A estratégia da lentidão


O Governo não só não procedeu a qualquer reforço dos recursos ou especialização das autoridades policiais, como nem sequer aprovou qualquer proposta de novo enquadramento legal relativo ao combate à corrupção.


Foi no dia 5 de Dezembro de 2019 que o Governo anunciou a criação de um grupo de trabalho para a definição de “uma estratégia nacional, global e integrada de combate à corrupção”. O referido grupo de trabalho levou cerca de dez meses para produzir um documento de 78 páginas, denominado Estratégia Nacional de Combate à Corrupção 2020-2024, o qual foi colocado à discussão pública pela ministra da Justiça em 3 de Setembro passado. Já nessa altura toda a gente estranhou que não fosse apresentado qualquer anteprojecto de diploma legal a consagrar as alterações legislativas que teriam que ser efectuadas, designadamente no âmbito do Código de Processo Penal.

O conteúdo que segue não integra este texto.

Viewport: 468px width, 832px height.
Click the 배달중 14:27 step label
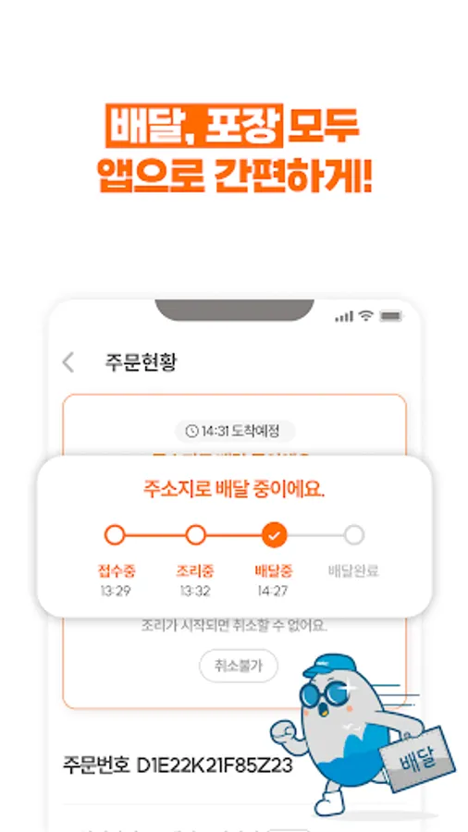pos(273,581)
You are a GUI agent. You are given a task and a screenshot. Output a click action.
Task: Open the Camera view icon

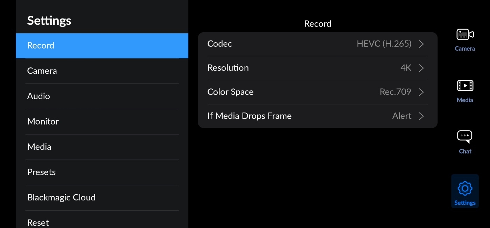(465, 35)
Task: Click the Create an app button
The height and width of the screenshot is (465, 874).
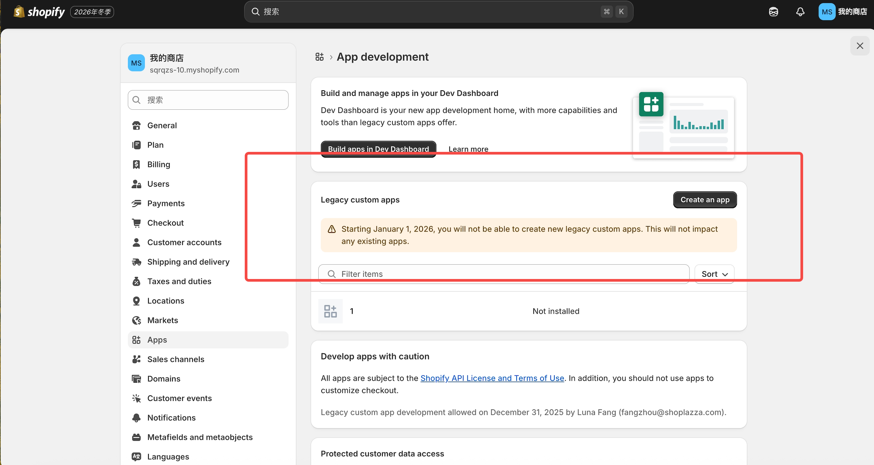Action: click(x=704, y=200)
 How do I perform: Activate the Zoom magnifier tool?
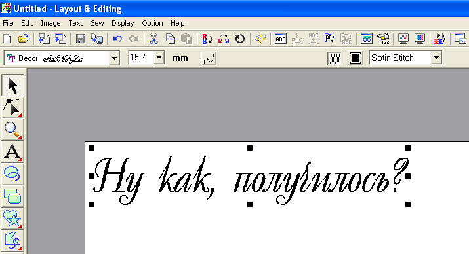point(12,130)
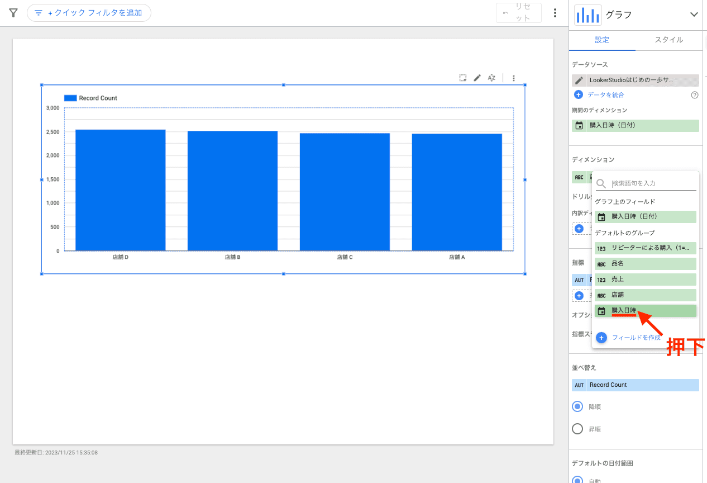Open the three-dot report options menu

click(x=555, y=13)
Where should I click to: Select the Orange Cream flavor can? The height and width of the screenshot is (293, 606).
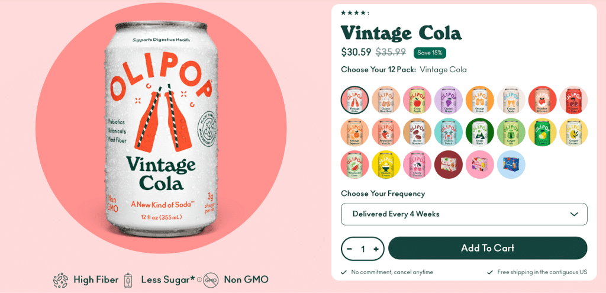480,100
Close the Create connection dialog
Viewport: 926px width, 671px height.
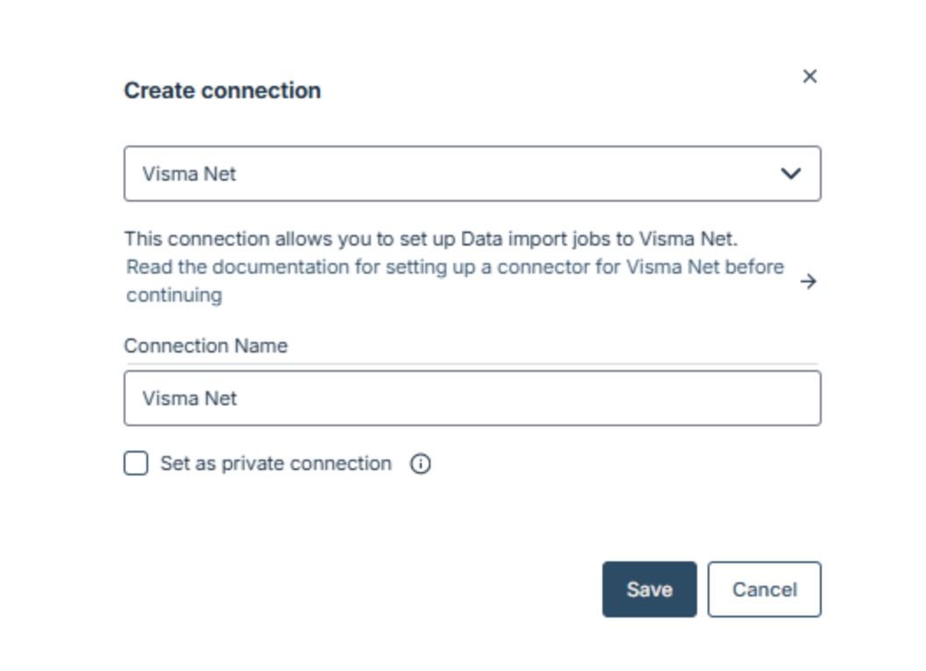(809, 76)
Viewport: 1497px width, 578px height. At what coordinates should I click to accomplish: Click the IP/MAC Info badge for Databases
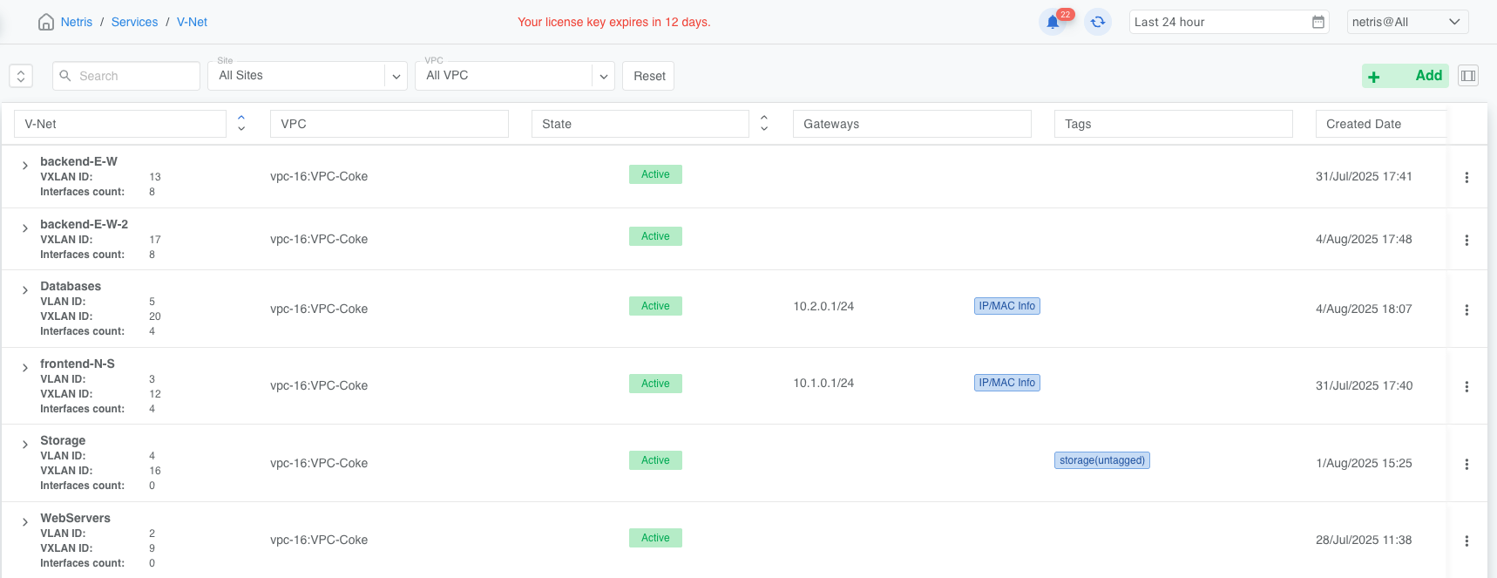pos(1006,306)
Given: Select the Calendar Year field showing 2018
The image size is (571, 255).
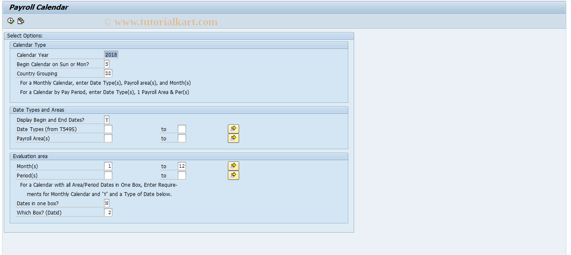Looking at the screenshot, I should pos(111,54).
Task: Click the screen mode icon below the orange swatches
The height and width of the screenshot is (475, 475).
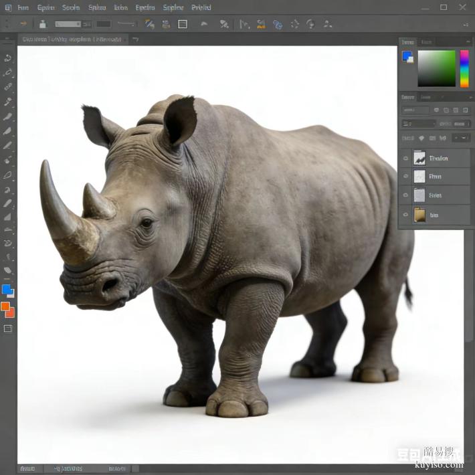Action: tap(8, 328)
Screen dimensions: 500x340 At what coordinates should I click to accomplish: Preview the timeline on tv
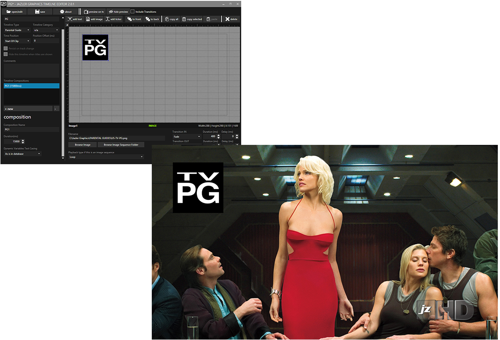click(x=94, y=12)
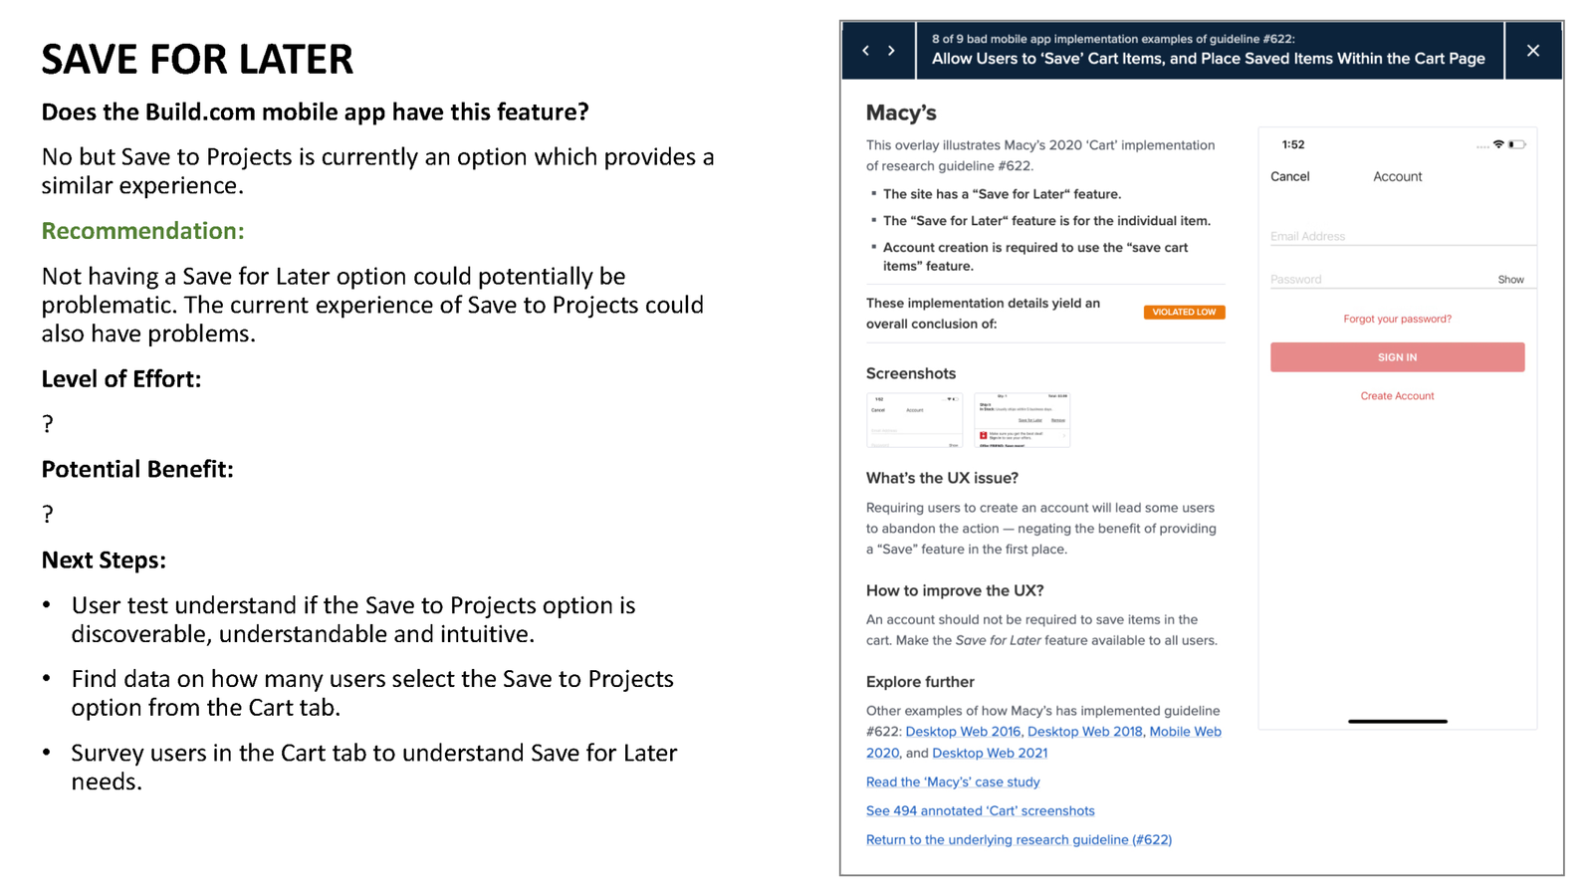Click Forgot your password link

coord(1397,320)
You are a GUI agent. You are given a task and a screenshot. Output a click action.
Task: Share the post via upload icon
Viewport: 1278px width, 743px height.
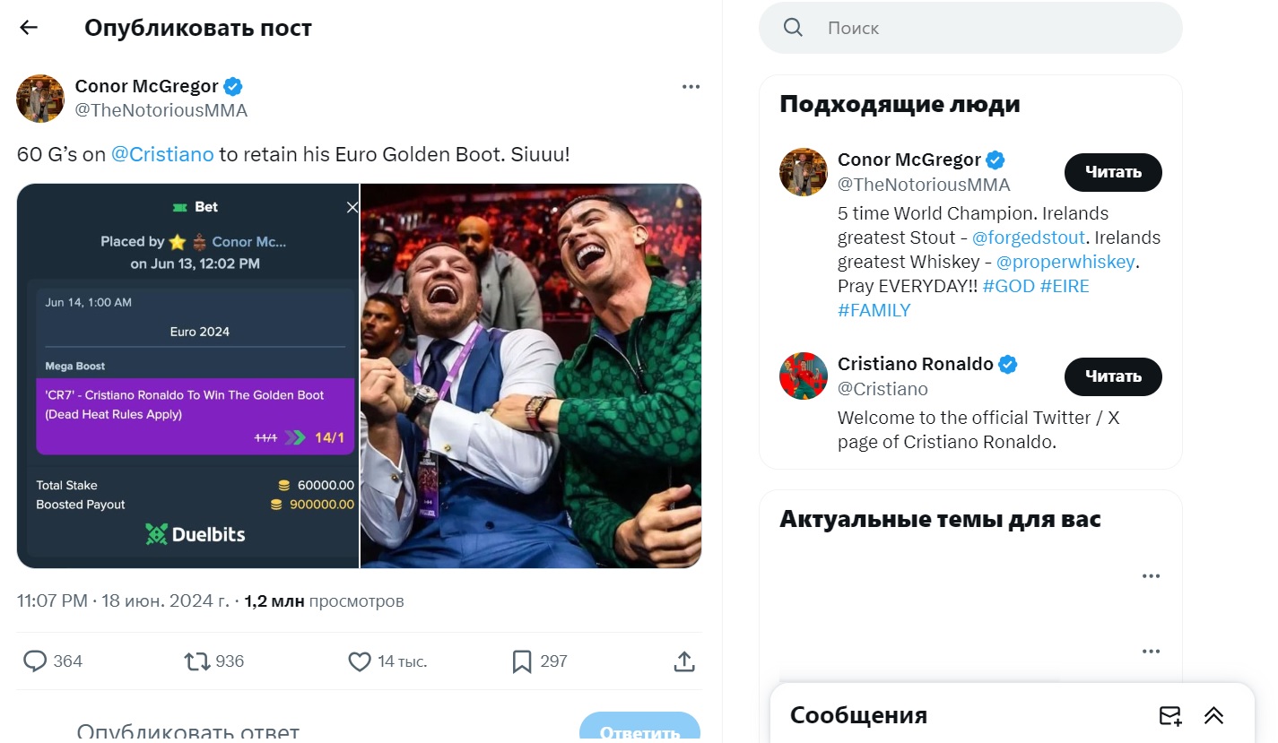pos(684,661)
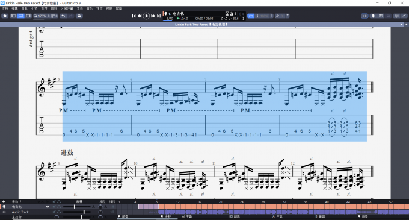Toggle visibility eye of track 1 电吉他

(x=48, y=206)
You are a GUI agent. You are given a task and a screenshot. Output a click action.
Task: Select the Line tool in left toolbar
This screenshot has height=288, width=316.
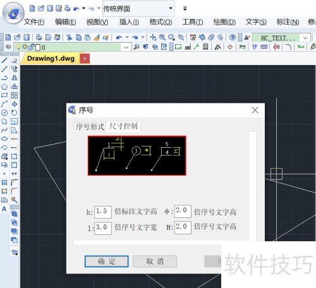pyautogui.click(x=4, y=61)
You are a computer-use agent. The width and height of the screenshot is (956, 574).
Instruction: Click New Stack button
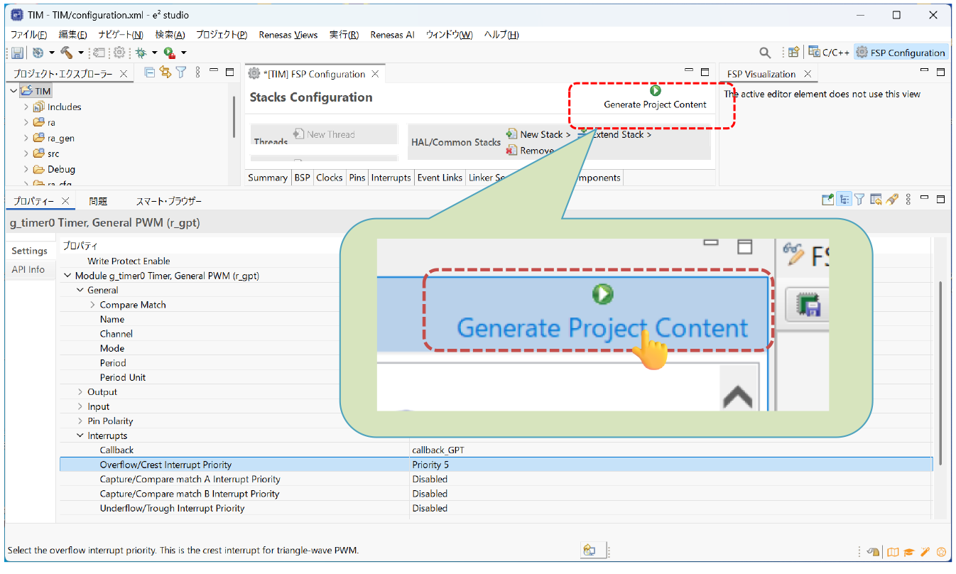pyautogui.click(x=539, y=134)
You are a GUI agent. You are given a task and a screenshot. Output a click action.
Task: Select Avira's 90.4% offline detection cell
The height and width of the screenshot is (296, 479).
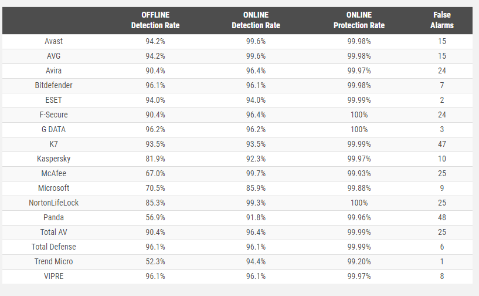tap(155, 71)
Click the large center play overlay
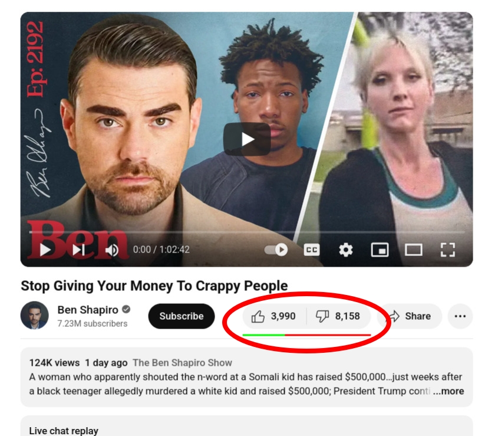Viewport: 485px width, 436px height. pos(247,139)
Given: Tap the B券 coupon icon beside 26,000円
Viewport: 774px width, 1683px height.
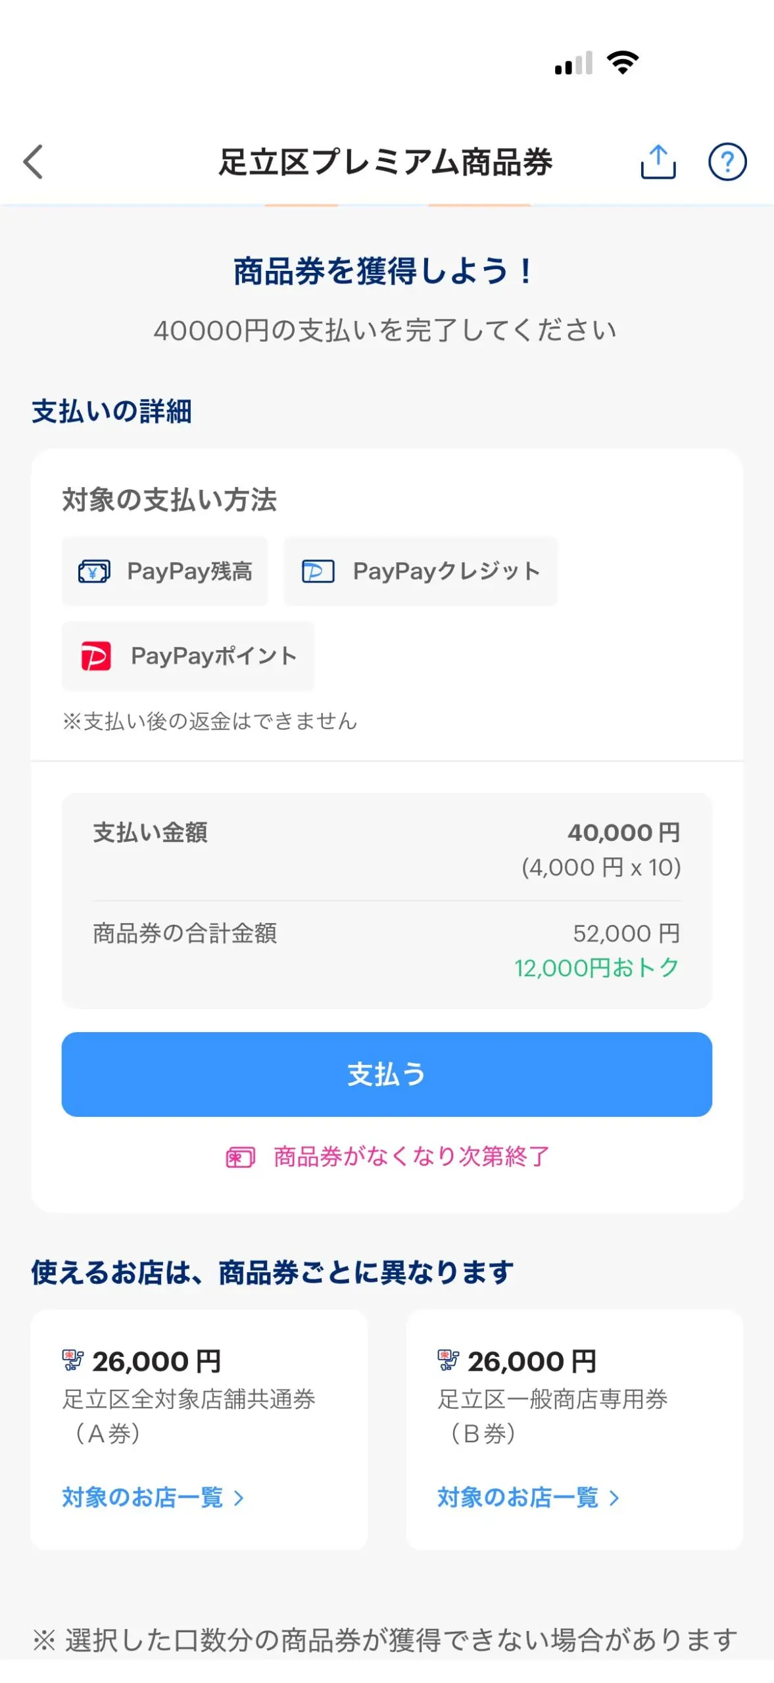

Apesar disso a consulta pública decorreu desde 7 de Setembro a 20 de Outubro de 2020, tendo recolhido cerca de quarenta contribuições. No entanto, só em 18 de Março passado é que o Governo anunciou que tinha aprovado a Estratégia Nacional de Combate à Corrupção, sem no entanto disponibilizar publicamente qual o texto que foi aprovado.

Ao que se julga, terá sido apenas aprovada pelo Conselho de Ministros uma nova versão do mesmo documento, continuando sem se ter qualquer conhecimento de anteprojectos legislativos, que são absolutamente essenciais numa matéria destas, que se prende com direitos fundamentais. Aliás hoje ainda nem sequer está sequer disponibilizada publicamente a nova versão do referido documento, que terá sido aprovada em Conselho de Ministros. Do mesmo apenas se conhecem algumas revelações feitas pela ministra da Justiça em entrevistas a jornais, as quais não são seguramente a melhor forma de divulgar uma estratégia contra a corrupção aprovada pelo Conselho de Ministros.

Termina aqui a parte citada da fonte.